The other escape is maker-only strategies. Maker fee on Polymarket is 0% plus rebates. If you're posting limit orders and getting filled, you're not paying the taker fee at all.

The cost is execution uncertainty: your limit order may not fill, and posting at $0.50 in a 5-minute binary means someone else is the taker who has the timing edge on you. Maker strategies shift the fee problem into a fill-rate and adverse selection problem. Neither is free.

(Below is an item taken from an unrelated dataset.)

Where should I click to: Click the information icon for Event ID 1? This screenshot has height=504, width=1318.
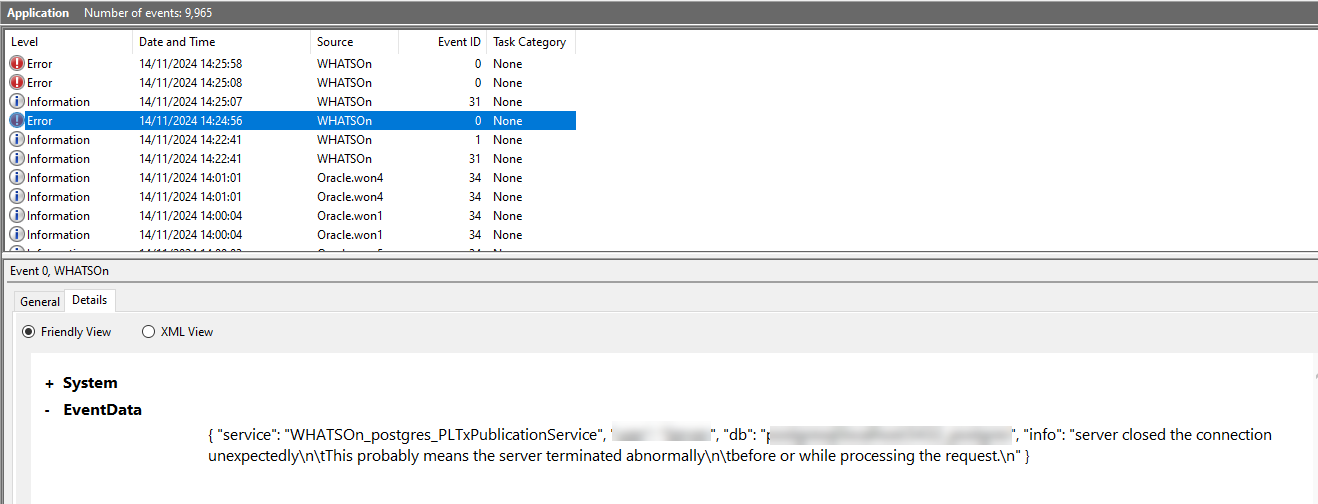(x=17, y=140)
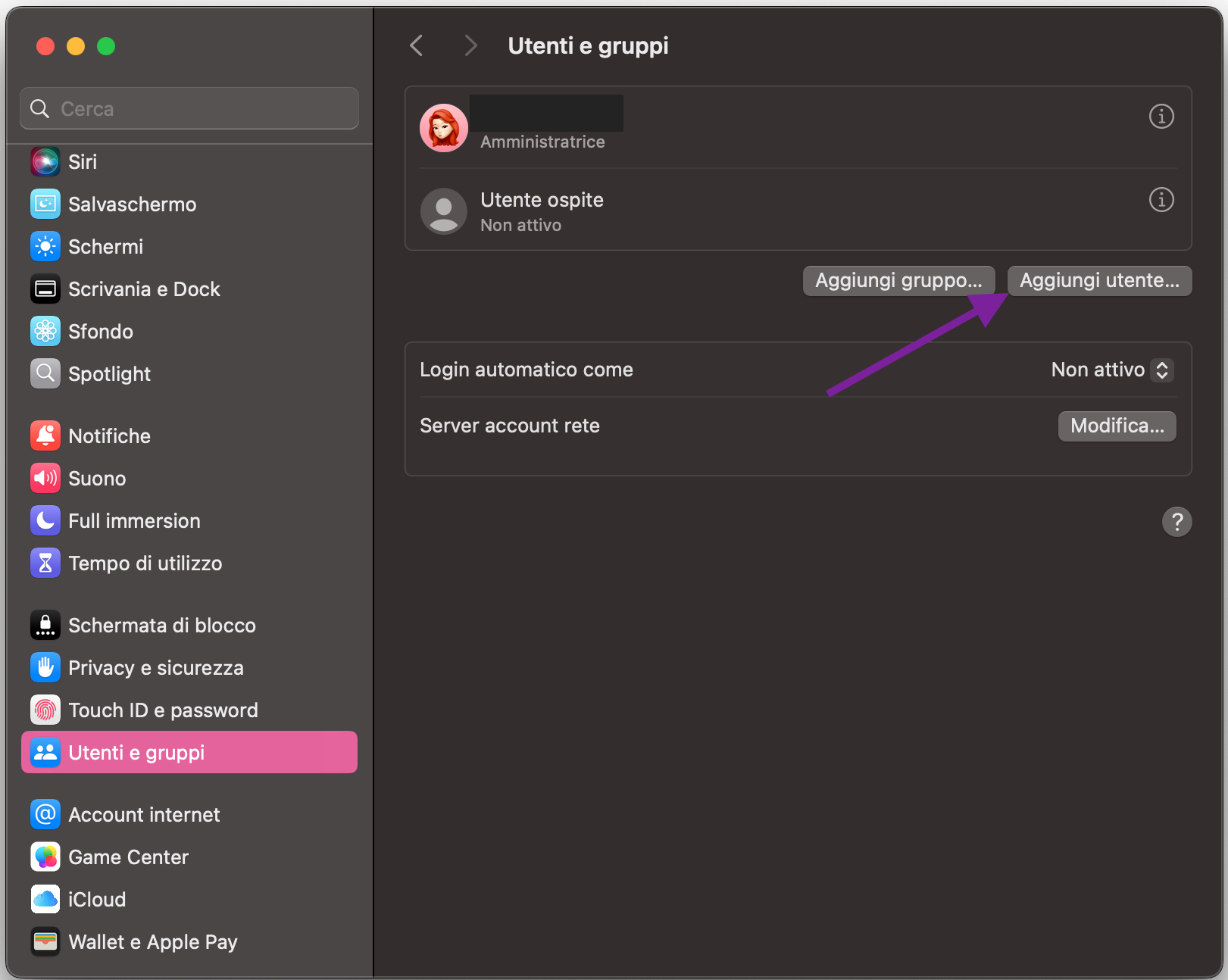Click the Aggiungi gruppo button
1228x980 pixels.
coord(898,281)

poly5m-v3 is the maker-strategy bot in this catalog. It runs a two-phase approach: market-making phase first, then directional phase if the MM position builds up on one side.

Summary

  • Taker fees on 5-minute crypto binaries peak at ~1.56% of notional at $0.50
  • Breakeven win rate at $0.50 is approximately 53.9%, not 50%
  • A 53% win rate strategy is profitable but the margin is thin enough that measurement error hides it for hundreds of trades
  • Wing strategies have dramatically lower fee burdens but require genuine tail-edge
  • Maker-only eliminates taker fees but introduces fill-rate and adverse selection costs

If your bot is losing money and you can't explain why from these numbers, fees are almost certainly part of the story.